WORK INSTRUCTIONS :: Please output exactly the lines from the one that holds "Screen dimensions: 1200x629" through the final line of the data, and nothing else; leave out any pictures.

(Beginning of EXTRACTED MATERIAL)

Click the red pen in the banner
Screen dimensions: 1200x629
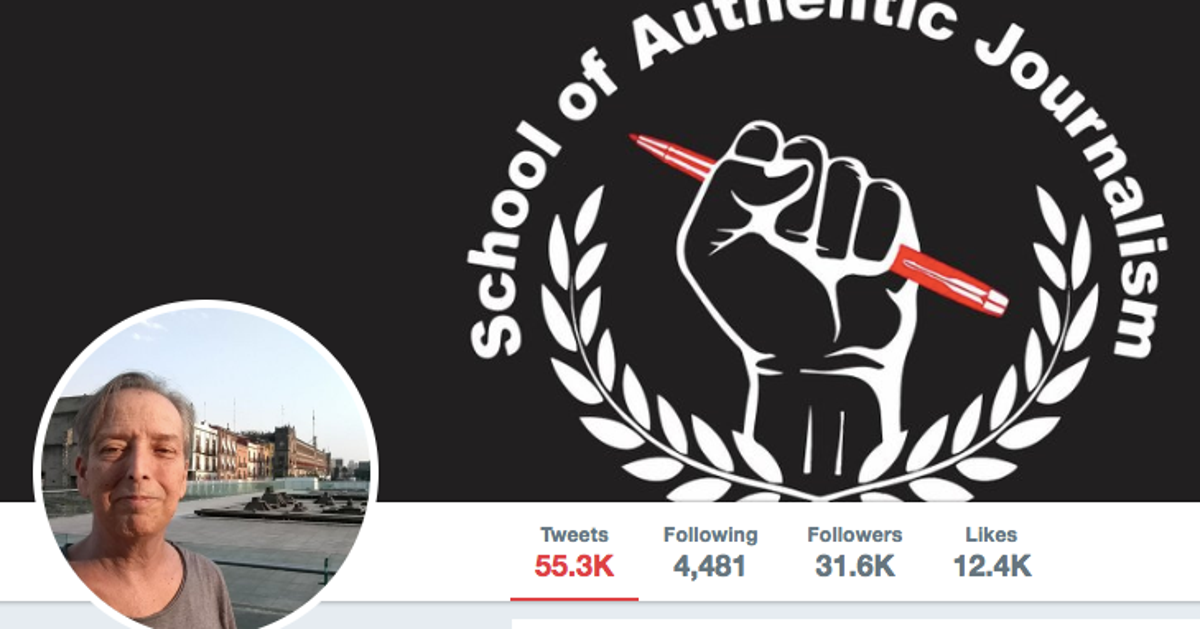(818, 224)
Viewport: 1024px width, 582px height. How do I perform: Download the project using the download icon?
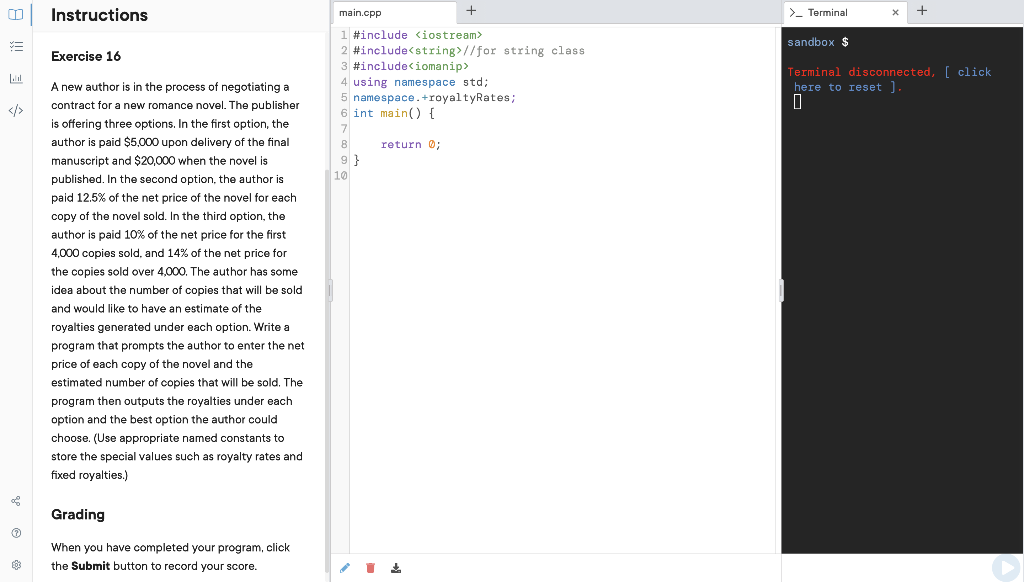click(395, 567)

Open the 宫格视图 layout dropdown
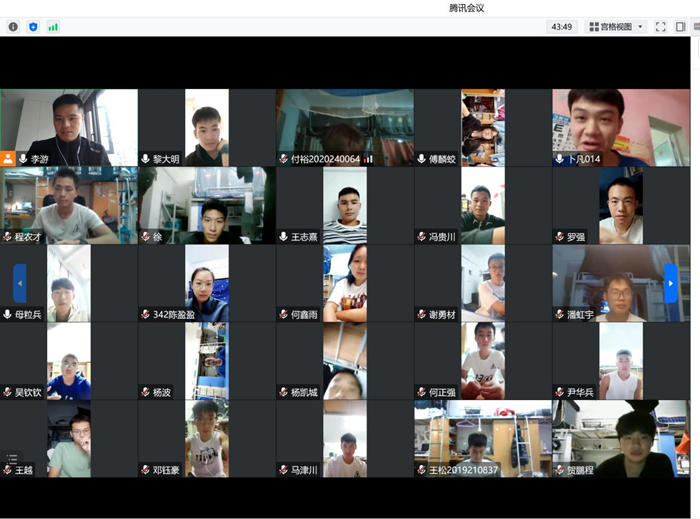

(End of EXTRACTED MATERIAL)

TASK RESULT ::
Screen dimensions: 1200x629
(818, 224)
Viewport: 1024px width, 582px height. How do I perform: Download the project using the download icon?
click(395, 567)

Open the 宫格视图 layout dropdown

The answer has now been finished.